##### Texto para leitura #####

E quando ele conclamou a população a entrar na Justiça contra
as novas tarifas? "Justiça é um direito do usuário", defendeu.
SERVIDORES PÚBLICOS
"Os movimentos sociais existiam
antes de mim e vão continuar
existindo depois de mim. Greve é
direito universal. Nunca vão me
ouvir falar contra a greve, porque
fiz todas as boas greves que poderiam ser feitas.
Mas, no caso de servidor, não é
greve, é férias. Se na iniciativa privada fosse assim, a greve de 1980
[dos metalúrgicos do ABC paulista] estaria durando até hoje. Mas a
gente perdia dia, férias, 13º, FGTS.
Eu reunia 40, 50, 60 mil pessoas
no estádio da Vila Euclides e dizia:
"Greve é luta brava. Greve envolve
direitos e deveres. Greve implica
riscos". Noventa dias recebendo
salário são férias. O governo está
pagando para fazer greve, para
parar." Foi uma reclamação da
atual greve, contra a reforma da
Previdência.
Segundo o presidente, o ministro Ricardo Berzoini (Previdência) pediu desconto dos dias parados, mas "o STF reconhece o direito de pagar os dias": "Vamos
estabelecer regras, mas ou faz de
forma abrupta uma lei que não
pega ou faz uma lei que pega".

#####

_Tarefas a cumprir:_
1. No texto sobre a greve de servidores públicos, em que estádio o presidente reunia 40, 50, 60 mil pessoas?
2. Reproduza o trecho do texto sobre a greve de servidores públicos, tudo o que vai de "E quando ele" até "férias, 13º, FGTS.".
3. Escreva a continuação do texto sobre a greve de servidores públicos, começando logo após a última frase apresentada.

##### Material fornecido #####

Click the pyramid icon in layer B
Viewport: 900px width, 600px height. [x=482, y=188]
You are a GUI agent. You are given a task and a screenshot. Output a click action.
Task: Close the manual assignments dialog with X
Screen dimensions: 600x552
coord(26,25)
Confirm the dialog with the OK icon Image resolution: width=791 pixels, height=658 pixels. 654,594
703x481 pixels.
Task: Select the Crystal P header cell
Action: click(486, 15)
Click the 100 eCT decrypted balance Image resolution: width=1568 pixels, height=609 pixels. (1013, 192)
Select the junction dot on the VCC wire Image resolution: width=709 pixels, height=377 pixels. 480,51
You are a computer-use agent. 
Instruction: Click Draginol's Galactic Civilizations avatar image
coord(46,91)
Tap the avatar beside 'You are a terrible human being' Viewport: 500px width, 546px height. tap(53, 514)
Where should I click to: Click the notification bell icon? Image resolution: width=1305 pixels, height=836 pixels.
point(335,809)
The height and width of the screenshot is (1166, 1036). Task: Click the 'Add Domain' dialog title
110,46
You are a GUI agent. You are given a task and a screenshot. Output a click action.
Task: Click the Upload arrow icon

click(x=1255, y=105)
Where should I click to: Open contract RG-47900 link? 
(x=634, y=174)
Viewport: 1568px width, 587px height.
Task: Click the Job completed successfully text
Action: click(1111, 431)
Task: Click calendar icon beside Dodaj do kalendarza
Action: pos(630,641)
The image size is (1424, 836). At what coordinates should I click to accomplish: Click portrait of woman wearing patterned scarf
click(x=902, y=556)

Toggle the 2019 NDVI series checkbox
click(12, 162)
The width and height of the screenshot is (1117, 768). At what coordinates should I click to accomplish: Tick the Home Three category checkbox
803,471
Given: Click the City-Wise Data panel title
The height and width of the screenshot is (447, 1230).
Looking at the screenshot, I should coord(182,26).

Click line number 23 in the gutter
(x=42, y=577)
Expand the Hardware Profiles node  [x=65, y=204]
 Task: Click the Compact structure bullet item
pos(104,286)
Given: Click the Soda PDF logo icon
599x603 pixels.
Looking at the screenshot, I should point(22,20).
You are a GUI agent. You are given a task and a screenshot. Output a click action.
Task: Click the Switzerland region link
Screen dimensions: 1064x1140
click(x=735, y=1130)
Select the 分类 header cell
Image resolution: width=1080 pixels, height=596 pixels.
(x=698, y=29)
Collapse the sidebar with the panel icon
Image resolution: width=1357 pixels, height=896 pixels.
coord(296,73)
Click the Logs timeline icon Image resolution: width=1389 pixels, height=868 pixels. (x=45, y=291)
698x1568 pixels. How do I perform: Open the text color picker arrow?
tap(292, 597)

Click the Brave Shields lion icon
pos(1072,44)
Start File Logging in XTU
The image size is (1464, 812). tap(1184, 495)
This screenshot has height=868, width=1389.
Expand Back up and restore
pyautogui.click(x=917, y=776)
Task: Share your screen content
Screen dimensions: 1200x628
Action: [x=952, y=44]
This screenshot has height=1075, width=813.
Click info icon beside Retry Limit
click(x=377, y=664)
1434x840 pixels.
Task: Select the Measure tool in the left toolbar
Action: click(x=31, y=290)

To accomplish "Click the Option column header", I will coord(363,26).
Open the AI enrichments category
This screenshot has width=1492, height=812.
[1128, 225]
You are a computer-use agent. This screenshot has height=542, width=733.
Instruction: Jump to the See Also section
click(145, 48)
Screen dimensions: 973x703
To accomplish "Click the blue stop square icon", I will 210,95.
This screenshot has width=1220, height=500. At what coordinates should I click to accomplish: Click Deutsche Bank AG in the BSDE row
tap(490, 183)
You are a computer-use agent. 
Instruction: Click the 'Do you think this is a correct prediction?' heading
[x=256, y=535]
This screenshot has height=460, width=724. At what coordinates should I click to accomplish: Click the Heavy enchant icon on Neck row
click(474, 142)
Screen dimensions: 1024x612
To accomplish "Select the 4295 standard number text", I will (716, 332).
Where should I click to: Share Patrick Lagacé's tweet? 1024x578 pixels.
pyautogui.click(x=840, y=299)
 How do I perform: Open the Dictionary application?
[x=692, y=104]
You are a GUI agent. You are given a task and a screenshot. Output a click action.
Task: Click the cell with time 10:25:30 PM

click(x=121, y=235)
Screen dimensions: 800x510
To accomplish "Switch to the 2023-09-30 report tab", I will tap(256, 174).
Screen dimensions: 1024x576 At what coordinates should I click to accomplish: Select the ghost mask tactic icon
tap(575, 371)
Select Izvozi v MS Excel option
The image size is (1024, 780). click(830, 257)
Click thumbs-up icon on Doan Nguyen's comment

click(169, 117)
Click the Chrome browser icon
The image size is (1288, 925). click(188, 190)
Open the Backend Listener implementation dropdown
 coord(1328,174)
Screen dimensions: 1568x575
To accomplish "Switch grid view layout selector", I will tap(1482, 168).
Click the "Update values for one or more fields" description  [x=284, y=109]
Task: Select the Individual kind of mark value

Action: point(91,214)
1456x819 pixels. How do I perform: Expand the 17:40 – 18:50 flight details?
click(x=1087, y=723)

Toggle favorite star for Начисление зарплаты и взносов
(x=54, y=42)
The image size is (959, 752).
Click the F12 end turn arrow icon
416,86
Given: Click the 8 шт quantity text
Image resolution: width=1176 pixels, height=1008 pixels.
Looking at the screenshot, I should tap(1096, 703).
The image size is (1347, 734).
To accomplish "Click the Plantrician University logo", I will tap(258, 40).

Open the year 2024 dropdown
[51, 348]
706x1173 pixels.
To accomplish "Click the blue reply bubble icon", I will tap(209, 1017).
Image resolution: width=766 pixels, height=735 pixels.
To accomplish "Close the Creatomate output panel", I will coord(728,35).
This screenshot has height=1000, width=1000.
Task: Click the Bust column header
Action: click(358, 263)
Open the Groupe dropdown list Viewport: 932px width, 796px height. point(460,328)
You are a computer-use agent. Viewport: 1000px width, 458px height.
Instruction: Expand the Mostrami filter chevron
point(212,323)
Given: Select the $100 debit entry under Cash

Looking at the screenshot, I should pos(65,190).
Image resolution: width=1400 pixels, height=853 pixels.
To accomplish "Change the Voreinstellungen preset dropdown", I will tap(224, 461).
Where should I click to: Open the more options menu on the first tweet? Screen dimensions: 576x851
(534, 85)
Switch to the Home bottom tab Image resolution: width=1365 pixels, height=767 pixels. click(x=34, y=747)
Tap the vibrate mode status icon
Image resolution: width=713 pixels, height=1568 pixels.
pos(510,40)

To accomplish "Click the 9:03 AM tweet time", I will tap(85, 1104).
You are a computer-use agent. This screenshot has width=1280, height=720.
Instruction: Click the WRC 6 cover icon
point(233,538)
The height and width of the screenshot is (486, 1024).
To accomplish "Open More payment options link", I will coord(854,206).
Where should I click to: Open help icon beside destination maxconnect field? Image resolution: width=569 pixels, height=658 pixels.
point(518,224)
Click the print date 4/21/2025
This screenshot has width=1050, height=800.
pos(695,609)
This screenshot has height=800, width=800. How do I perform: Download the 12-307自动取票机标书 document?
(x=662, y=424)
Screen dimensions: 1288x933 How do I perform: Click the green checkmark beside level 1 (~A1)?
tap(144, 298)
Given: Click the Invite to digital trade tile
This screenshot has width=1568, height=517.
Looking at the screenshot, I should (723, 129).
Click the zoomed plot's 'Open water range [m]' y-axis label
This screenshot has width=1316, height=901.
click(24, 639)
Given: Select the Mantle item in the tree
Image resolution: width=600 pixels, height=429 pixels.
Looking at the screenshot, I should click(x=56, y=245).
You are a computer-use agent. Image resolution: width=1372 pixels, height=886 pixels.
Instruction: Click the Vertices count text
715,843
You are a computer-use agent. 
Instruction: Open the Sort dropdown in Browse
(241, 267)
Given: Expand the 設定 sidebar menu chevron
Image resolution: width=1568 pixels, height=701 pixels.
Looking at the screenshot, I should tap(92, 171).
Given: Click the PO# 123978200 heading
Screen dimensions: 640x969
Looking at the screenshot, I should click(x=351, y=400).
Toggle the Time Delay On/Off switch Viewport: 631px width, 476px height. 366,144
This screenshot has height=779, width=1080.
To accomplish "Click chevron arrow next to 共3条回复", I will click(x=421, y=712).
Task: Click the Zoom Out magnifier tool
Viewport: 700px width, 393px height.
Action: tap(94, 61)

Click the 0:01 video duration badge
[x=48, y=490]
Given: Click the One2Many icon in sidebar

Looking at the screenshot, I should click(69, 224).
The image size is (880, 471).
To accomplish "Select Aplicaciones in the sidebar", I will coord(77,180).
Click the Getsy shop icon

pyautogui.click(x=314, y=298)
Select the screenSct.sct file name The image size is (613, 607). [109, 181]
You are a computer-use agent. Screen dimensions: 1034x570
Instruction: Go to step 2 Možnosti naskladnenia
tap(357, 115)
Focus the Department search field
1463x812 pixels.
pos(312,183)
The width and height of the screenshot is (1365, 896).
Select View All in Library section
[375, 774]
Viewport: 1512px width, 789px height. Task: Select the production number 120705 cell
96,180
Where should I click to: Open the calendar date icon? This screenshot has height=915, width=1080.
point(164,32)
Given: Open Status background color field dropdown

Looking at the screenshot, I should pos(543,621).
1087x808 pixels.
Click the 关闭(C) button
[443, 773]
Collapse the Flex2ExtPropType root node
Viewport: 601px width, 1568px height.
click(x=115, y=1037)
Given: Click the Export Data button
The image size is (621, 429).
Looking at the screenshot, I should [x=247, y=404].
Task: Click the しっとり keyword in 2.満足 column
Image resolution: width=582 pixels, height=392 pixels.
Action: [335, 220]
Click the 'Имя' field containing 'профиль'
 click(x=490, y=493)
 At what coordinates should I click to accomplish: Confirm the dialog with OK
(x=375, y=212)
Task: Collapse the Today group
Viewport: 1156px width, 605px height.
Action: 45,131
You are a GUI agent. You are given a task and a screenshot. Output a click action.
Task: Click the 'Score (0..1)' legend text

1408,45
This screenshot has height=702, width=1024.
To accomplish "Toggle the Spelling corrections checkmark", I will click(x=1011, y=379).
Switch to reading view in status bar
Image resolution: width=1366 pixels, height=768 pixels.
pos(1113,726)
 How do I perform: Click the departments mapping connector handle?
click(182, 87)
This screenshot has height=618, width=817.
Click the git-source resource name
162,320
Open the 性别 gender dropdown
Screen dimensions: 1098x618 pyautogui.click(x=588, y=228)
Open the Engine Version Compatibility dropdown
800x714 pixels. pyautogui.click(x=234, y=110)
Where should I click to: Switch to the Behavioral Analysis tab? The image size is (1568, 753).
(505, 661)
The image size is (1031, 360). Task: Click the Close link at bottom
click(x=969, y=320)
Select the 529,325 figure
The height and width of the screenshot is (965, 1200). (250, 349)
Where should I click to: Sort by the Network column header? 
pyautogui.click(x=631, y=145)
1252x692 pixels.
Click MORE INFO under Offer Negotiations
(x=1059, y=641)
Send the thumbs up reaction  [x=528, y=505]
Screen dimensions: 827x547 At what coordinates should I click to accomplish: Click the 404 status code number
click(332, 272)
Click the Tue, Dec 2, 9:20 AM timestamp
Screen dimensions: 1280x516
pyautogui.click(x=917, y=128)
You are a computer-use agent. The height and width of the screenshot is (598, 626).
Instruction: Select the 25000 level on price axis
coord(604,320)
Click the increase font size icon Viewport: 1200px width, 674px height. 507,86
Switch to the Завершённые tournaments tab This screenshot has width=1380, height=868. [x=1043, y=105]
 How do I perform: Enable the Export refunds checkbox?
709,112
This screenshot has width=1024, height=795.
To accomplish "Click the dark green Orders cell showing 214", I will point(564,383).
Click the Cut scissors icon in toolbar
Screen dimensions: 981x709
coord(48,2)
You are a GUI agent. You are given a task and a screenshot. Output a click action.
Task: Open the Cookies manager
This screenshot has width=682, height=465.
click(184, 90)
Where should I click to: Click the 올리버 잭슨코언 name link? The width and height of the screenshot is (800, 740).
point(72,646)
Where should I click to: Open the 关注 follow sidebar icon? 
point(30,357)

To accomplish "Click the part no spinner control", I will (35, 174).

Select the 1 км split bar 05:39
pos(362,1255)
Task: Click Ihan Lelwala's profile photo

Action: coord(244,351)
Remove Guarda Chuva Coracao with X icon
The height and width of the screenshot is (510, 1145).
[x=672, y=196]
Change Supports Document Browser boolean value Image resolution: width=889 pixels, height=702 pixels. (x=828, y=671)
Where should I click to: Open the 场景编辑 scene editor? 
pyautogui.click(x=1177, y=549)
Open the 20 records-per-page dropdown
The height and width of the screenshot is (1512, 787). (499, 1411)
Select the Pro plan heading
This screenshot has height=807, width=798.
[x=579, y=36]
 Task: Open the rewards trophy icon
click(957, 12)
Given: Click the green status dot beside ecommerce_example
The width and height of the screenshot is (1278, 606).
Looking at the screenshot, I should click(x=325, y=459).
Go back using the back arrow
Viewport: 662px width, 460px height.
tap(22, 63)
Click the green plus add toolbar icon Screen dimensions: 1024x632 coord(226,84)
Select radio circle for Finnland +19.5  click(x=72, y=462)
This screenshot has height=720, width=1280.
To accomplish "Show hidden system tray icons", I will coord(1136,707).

#####

_Respostas esperadas:_
1. No estádio da Vila Euclides.

2.
E quando ele conclamou a população a entrar na Justiça contra
as novas tarifas? "Justiça é um direito do usuário", defendeu.
SERVIDORES PÚBLICOS
"Os movimentos sociais existiam
antes de mim e vão continuar
existindo depois de mim. Greve é
direito universal. Nunca vão me
ouvir falar contra a greve, porque
fiz todas as boas greves que poderiam ser feitas.
Mas, no caso de servidor, não é
greve, é férias. Se na iniciativa privada fosse assim, a greve de 1980
[dos metalúrgicos do ABC paulista] estaria durando até hoje. Mas a
gente perdia dia, férias, 13º, FGTS.

3.
REFORMA AGRÁRIA
"Vamos tratar os movimentos sociais com a tolerância que a democracia exige", disse o presidente, quando indagado se o governo
não estaria usando "tolerância tática" com seus antigos aliados dos
movimentos sociais. A expressão
é do ministro Márcio Thomaz
Bastos (Justiça). "Houve transferência de miseráveis urbanos para
serem miseráveis no campo. Hoje, 80% dos assentamentos precisam de cesta básica. Não tinha um
projeto de reforma agrária, mas
de acabar com tensões na beira da
estrada. Vamos dar assistência
técnica para fazer outro tipo de
reforma agrária, mas sem nenhum sufoco para colocar gente
no campo de forma desordenada". A respeito do aumento da invasões do MST e da acusação de
leniência, Lula respondeu: "Não
há leniência. O problema hoje não
é do MST. Em Pernambuco, há 14
grupos [de organizações] ocupando terra. É um problema político de disputa de liderança".
Negou risco de caos social: "Não
tem risco nenhum. No Brasil,
nunca faltou quem quisesse fazer
terrorismo por pouca coisa".
FHC E DIRCEU
"Não tem nada pior do que um
presidente ficar criando uma imagem errada do Brasil, mas o último presidente que renovou a frota [de aviões para transporte de
autoridades] foi o [Ernesto] Geisel. Nós vamos renovar a frota."
Nesse momento, Lula foi lembrado de que o PT atacou FHC quando o tucano pensou em trocar os
aviões que serviam à Presidência.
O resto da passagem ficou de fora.